• [READING TEXT]:
···

[PATCH] Document Linux's memory barriers

Fri Mar 10 03:32:50 EST 2006

On Thu, 9 Mar 2006, David Howells wrote:
> 
> So, you're saying that the LOCK and UNLOCK primitives don't actually modify
> memory, but rather simply pin the cacheline into the CPU's cache and refuse to
> let anyone else touch it?
> 
> No... it can't work like that. It *must* make a memory modification - after
> all, the CPU doesn't know that what it's doing is a spin_unlock(), say, rather
> than an atomic_set().

Basically, as long as nobody else is reading the lock, the lock will stay 
in the caches.

Only old and stupid architectures go out to the bus for locking. For 
example, I remember the original alpha "load-locked"/"store-conditional", 
and it was totally _horrible_ for anything that wanted performance, 
because it would do the "pending lock" bit on the bus, so it took hundreds 
of cycles even on UP. Gods, how I hated that. It made it almost totally 
useless for anything that just wanted to be irq-safe - it was cheaper to 
just disable interrupts, iirc. STUPID.

All modern CPU's do atomic operations entirely within the cache coherency 
logic. I think x86 still support the notion of a "locked cycle" on the 
bus, but I think that's entirely relegated to horrible people doing locked 
operations across PCI, and quite frankly, I suspect that it doesn't 
actually mean a thing (ie I'd expect no external hardware to actually 
react to the lock signal). However, nobody really cares, since nobody 
would be crazy enough to do locked cycles over PCI even if they were to 
work.

So in practice, as far as I know, the way _all_ modern CPU's do locked 
cycles is that they do it by getting exclusive ownership on the cacheline 
on the read, and either having logic in place to refuse to do release the 
cacheline until the write is complete (ie "locked cycles to the cache"), 
or to re-try the instruction if the cacheline has been released by the 
time the write is ready (ie "load-locked" + "store-conditional" + 
"potentially loop" to the cache).

NOBODY goes out to the bus for locking any more. That would be insane and 
stupid. 

Yes, many spinlocks see contention, and end up going out to the bus. But 
similarly, many spinlocks do _not_ see any contention at all (or other 
CPU's even looking at them), and may end up staying exclusive in a CPU 
cache for a long time.

The "no contention" case is actually pretty important. Many real loads on 
SMP end up being largely single-threaded, and together with some basic CPU 
affinity, you really _really_ want to make that single-threaded case go as 
fast as possible. And a pretty big part of that is locking: the difference 
between a lock that goes to the bus and one that does not is _huge_.

And lots of trivial code is almost dominated by locking costs. In some 
system calls on an SMP kernel, the locking cost can be (depending on how 
good or bad the CPU is at them) quite noticeable. Just a simple small 
read() will take several locks and/or do atomic ops, even if it was cached 
and it looks "trivial".

			Linus

···

• [DATASET SECTION]:

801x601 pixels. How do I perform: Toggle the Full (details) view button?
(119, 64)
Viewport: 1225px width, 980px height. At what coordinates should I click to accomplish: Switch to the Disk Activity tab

···

• [THE TASK]:
In the message on Linux memory barriers, where do all modern CPUs carry out atomic operations?

• [EXERCISE SOLUTION]:
Entirely within the cache coherency logic.